In melanoma patients, elevated serum levels of vitamin D appear to be helpful. Tumors are thinner. Outcomes are improved. But how, exactly, are these benefits realized? To answer this question, researchers at the University of Leeds scrutinized the interaction between vitamin D and the vitamin D receptor (VDR) on melanoma cells. The researchers, fully aware that vitamin D on its own won’t treat cancer, hoped to identify cell signaling pathways that could lead to new therapeutic strategies.
Led by professor of dermatology Julia Newton-Bishop, the Leeds team decided to assess the activity of the gene that makes VDR. They interrogated the transcriptomes of 703 human melanoma tumors and 353 human melanoma tumors that had spread from the initial site.
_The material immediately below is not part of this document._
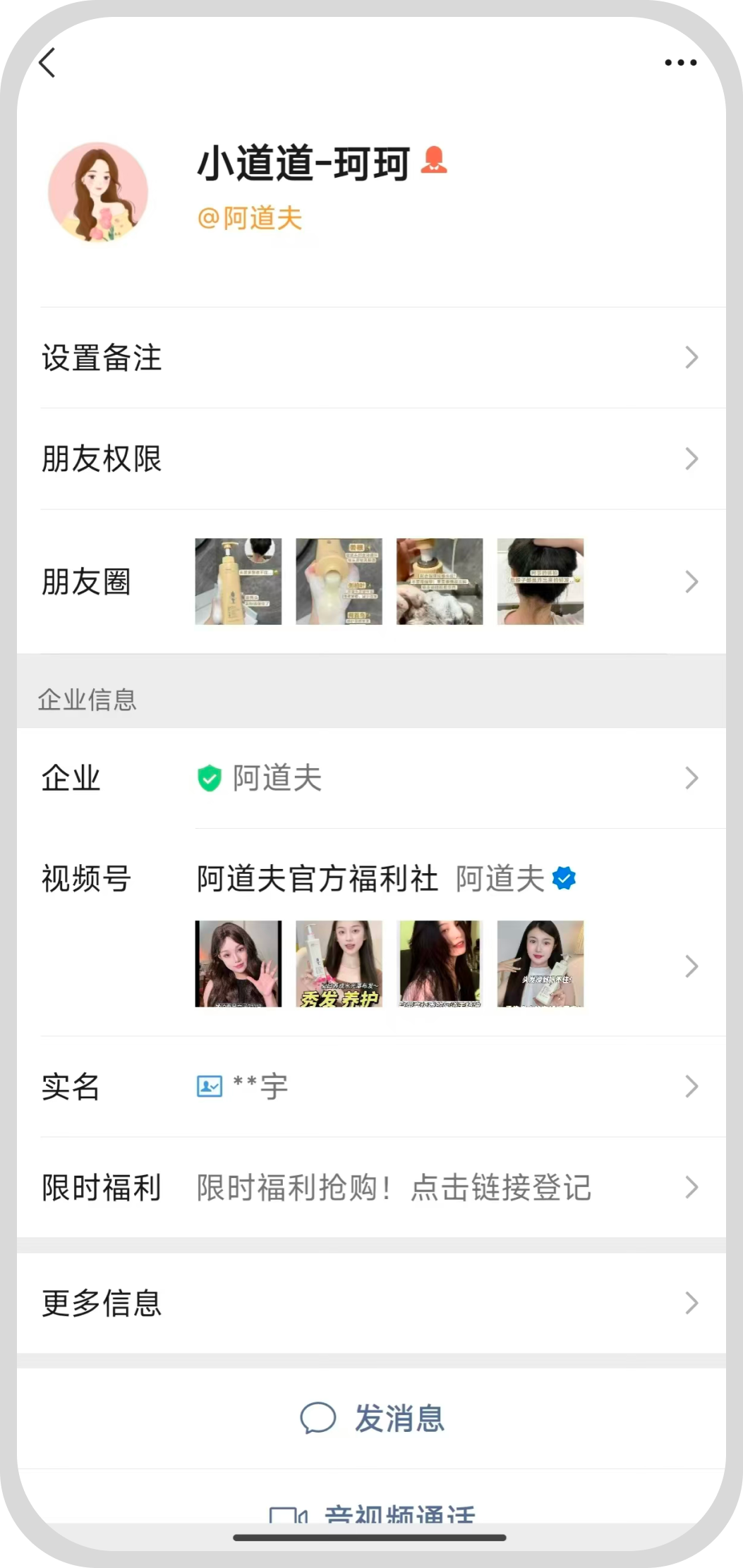Image resolution: width=743 pixels, height=1568 pixels.
Task: Open the 实名 verification row
Action: (371, 1087)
Then the investigators cross-referenced the activity of the VDR gene with patient characteristics such as tumor thickness and growth rate.
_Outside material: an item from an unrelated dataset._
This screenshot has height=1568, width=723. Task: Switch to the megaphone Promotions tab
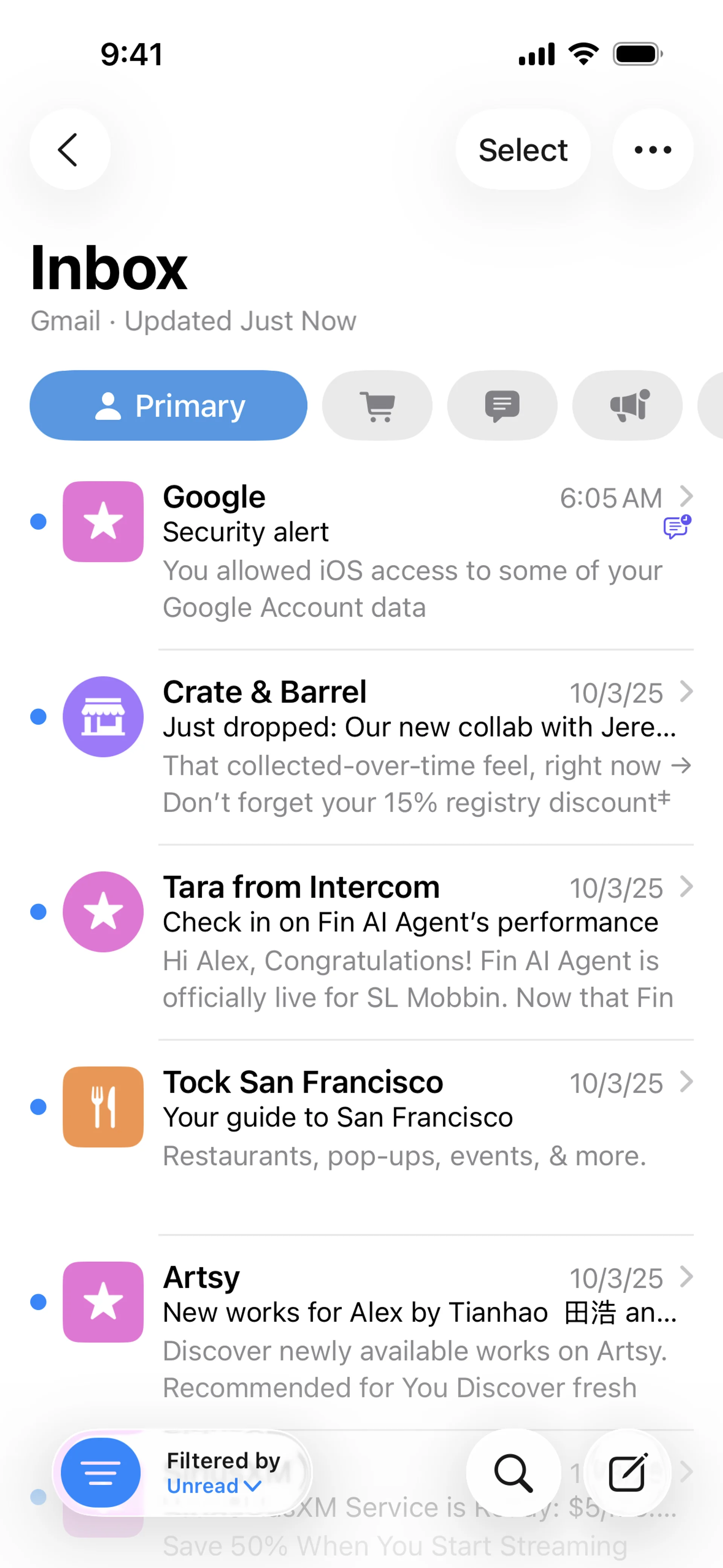coord(627,405)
Basically, Newton-Bishop and colleagues wanted to see if the amounts of VDR in human melanoma cells were associated with genetic changes that happen when tumors become more aggressive. VDR expression, the scientists found, could be linked to specific cell pathways. Detailed results appeared November 5 in the journal Cancer Research, in an article titled, “Vitamin D-VDR signaling inhibits Wnt/beta-catenin-mediated melanoma progression and promotes anti-tumor immunity.”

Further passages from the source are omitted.